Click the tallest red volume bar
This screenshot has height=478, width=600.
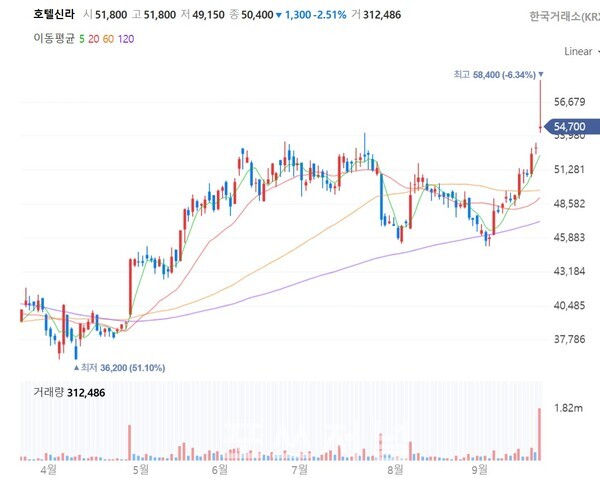(539, 432)
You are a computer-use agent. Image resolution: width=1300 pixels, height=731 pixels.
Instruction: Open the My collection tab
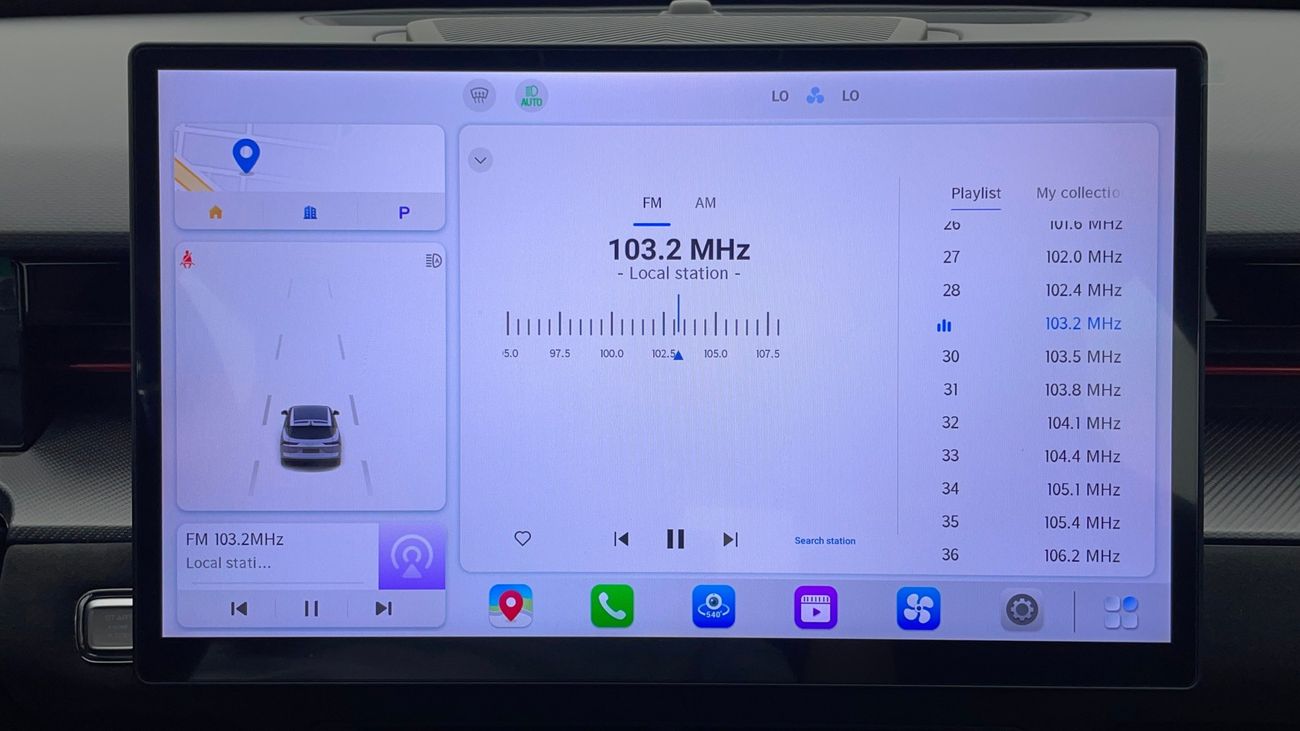pos(1077,193)
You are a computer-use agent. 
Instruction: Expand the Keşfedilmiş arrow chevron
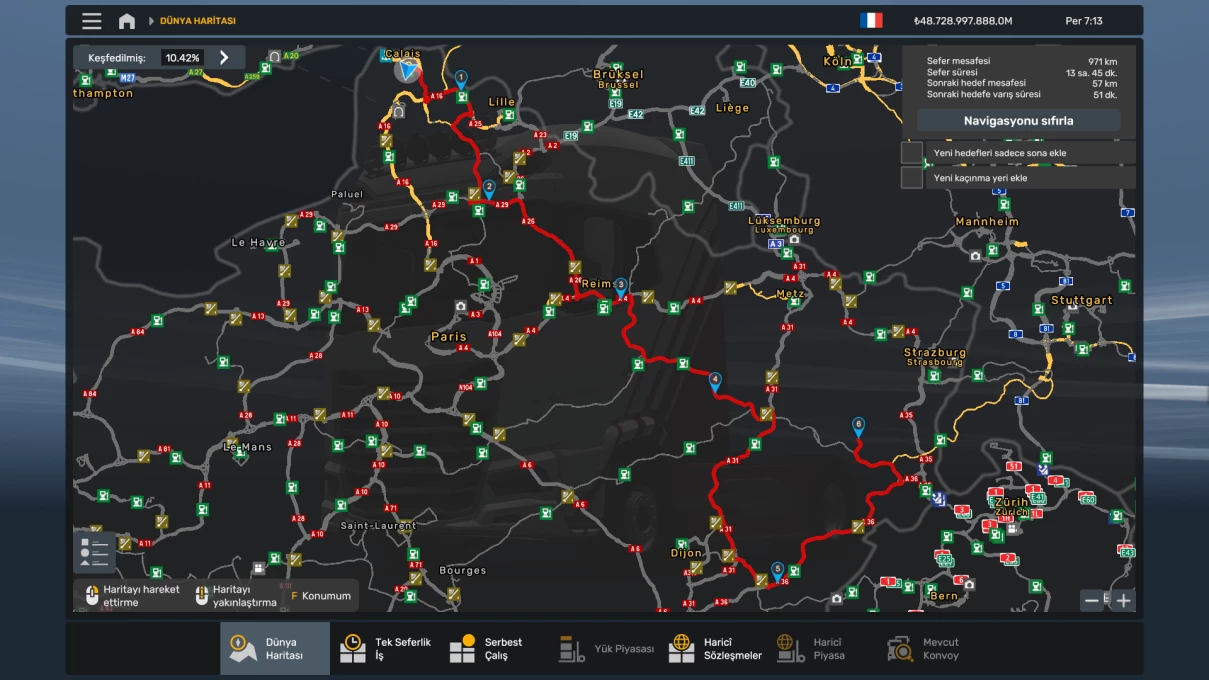coord(224,58)
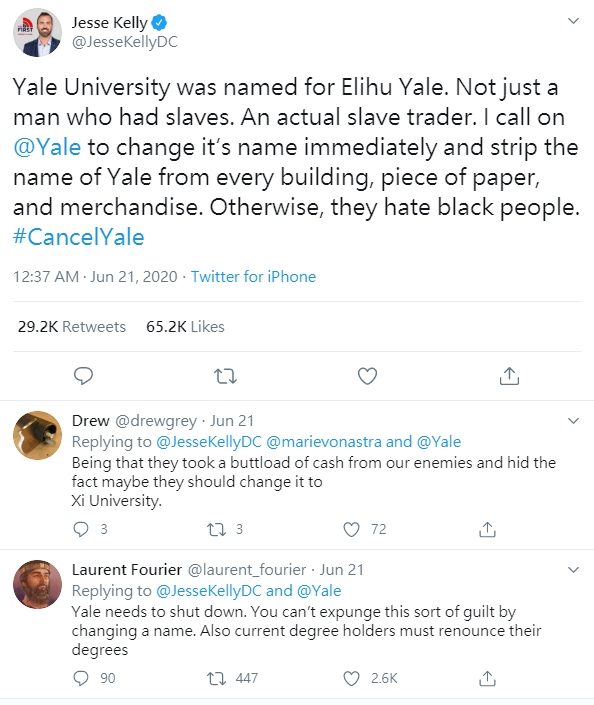Open the more-options chevron on Jesse Kelly's tweet
This screenshot has width=594, height=705.
[573, 21]
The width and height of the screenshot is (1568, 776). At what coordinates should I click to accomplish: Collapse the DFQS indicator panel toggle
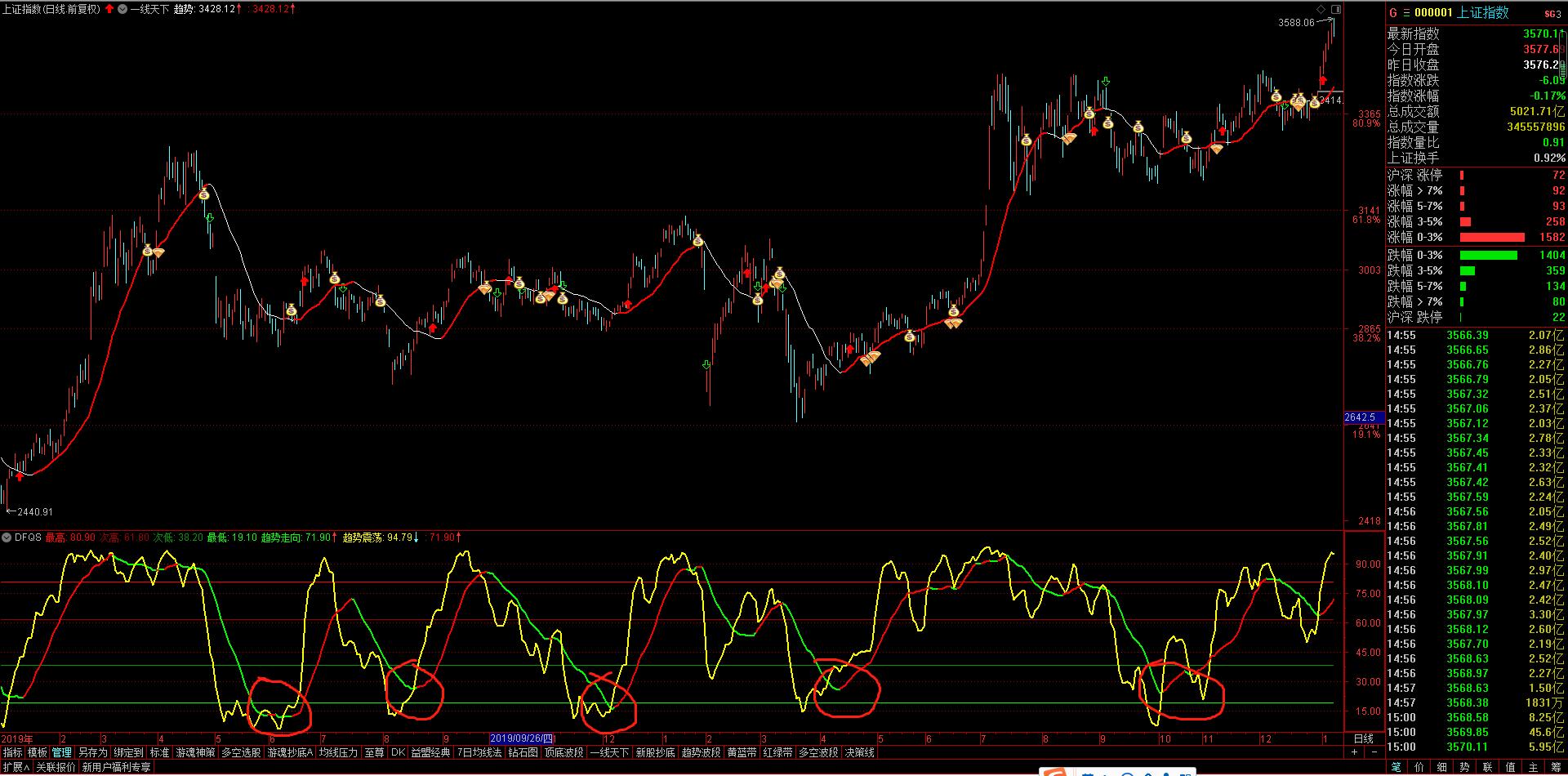coord(7,537)
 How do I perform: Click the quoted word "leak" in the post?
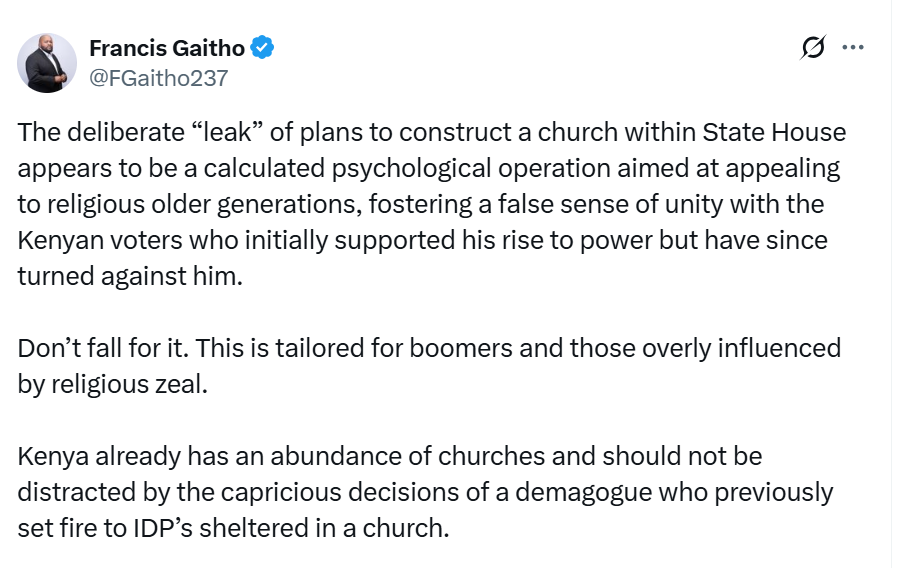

━━━━

Task to complete — Across the entries, tally every line that contains the word "agent" and report the sum by itself.

Result of the exercise — 2